György Lukács (1885-1971), otro eminente filósofo marxista húngaro −y uno que también incursionó en la política: en la República Soviética húngara de 1919 y en la revolución de 1956−, no ha tenido la misma suerte volviéndose en los últimos años uno de los principales enemigos del orbanismo, destinado a ser borrado de la historia y de la vida pública. El cierre del Archivo Lukács, una dependencia de investigación de la Academia de Ciencias Húngara o la remoción de su pequeño monumento de uno de los parques budapestinos fueron buenos ejemplos de este afán denunciado en su momento −y debidamente contextualizado− por el propio Tamás, que los condenaba como “actos de un gobierno estúpido, brutal e ignorante” (bit.ly/3ZS9vnZ). “Ignorante”, porque sólo desde la ignorancia se pudo haber hecho de Lukács −un disidente perseguido por la ortodoxia y una figura central de 1956 que hoy tiene estatus de una “reliquia civil”− un “pilar del comunismo” y una figura análoga a Stalin (bit.ly/3Hk9CSk). Tal vez, más bien, no le perdonan que en sus últimos años Lukács alertaba de la “resistencia” del fascismo que sobrevivió su destrucción en los escombros de Berlín y mutaba “porque algunos hombres de Estado, que acostumbran a llamarse democráticos, consideran a los fascistas como una reserva, los cuidan y los apoyan” (véase: Testamento político).

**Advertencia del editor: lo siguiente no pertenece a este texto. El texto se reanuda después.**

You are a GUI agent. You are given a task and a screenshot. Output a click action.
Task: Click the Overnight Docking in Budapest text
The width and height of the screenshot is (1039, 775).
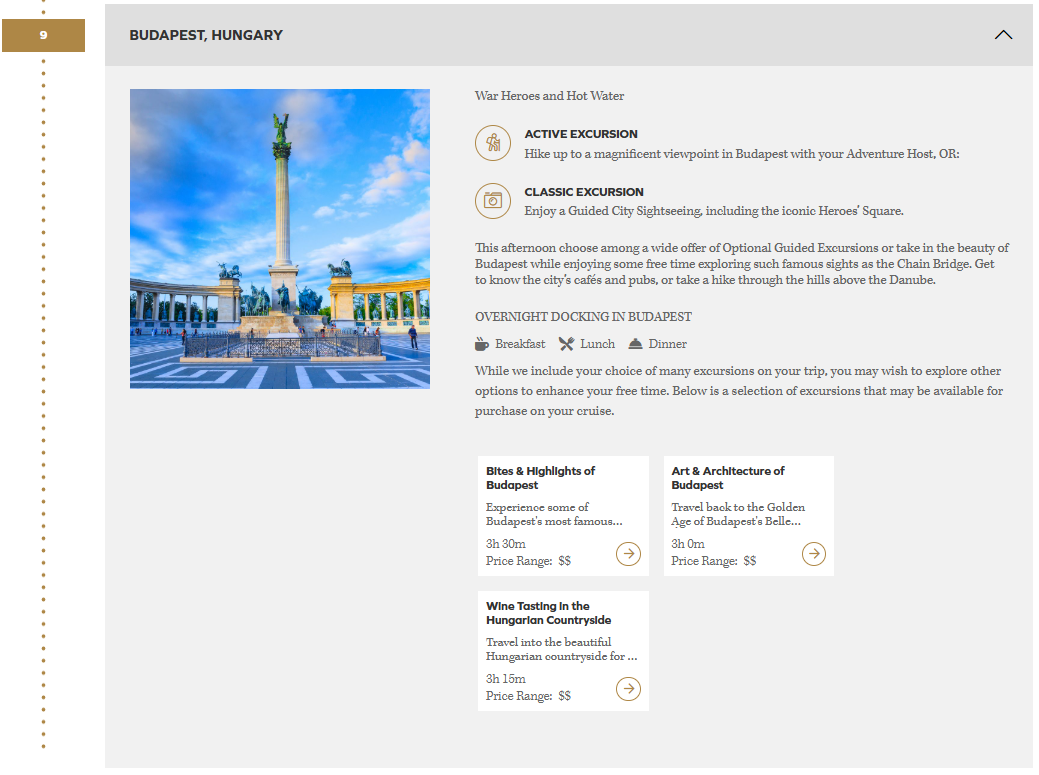pyautogui.click(x=583, y=317)
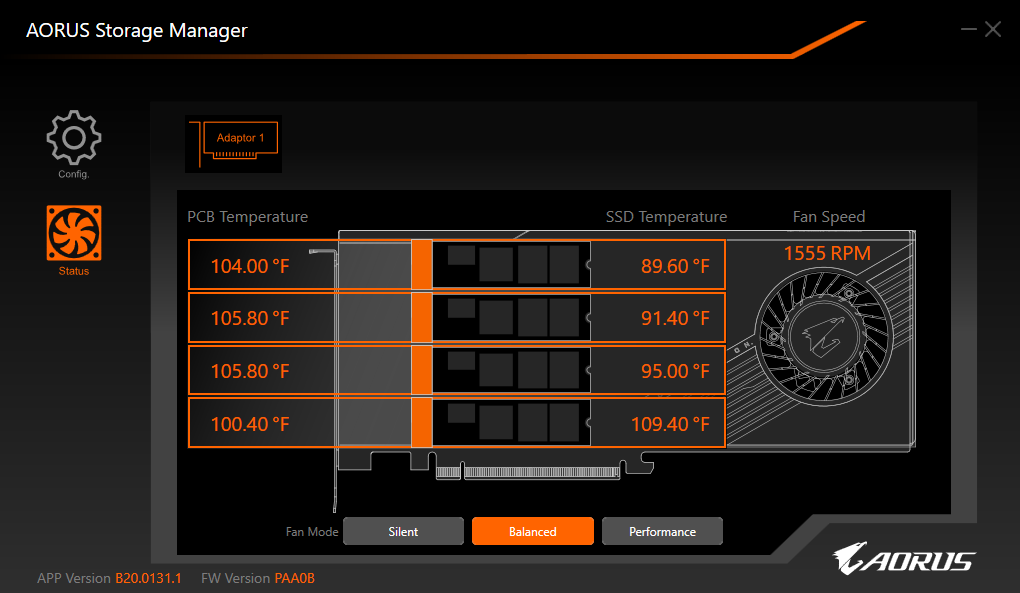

Tamás nunca ha sido parte de la Escuela de Budapest, el círculo intelectual en torno a Lukács. Venía del marxismo más libertario y además se mudó a Hungría −proveniente de una minoría húngara transilvana de Rumania− sólo después de su muerte, pero igualmente era amigo de varios de sus discípulos (bit.ly/3kvOP5e). Así, Lukács siempre fue un punto de referencia aunque sea también por contraste. Como bien apunta Jäger, Tamás no fue un gran constructor de sistemas como Lukács y los suyos: su forma era el ensayo y su estilo, breve (y a la vez profundamente históricamente informado). Pero la comparación literaria del estilo “tamasiano“ con el de Joseph Roth, el epígono del imperio austrohúngaro, aunque suene evocativa e incluya algunos otros supuestos paralelos entre los dos, no deja de convencer. Siendo Thomas Mann la más cercana analogía literaria para Lukács −inmortalizado, de hecho, como Naphta en Montaña mágica−, y a quien Lukács alababa poniéndolo como ejemplo de “un burgués positivo” y un escritor que “de la mejor manera posible retrataba a la modernidad”, su reverso no es Roth, sino, como sugería el propio Lukács, Kafka (véase: ¿Franz Kafka o Thomas Mann?). Kafka representaba al modernismo estigmatizado por Lukács por “promover el modelo de un burgués sin conciencia” y por tener incluso su papel en el auge del fascismo (sic). Todo esto no para decir que Tamás era Kafka, sino que todas analogías son superfluas y raramente realmente útiles. Tanto en la muerte, como en los borramientos.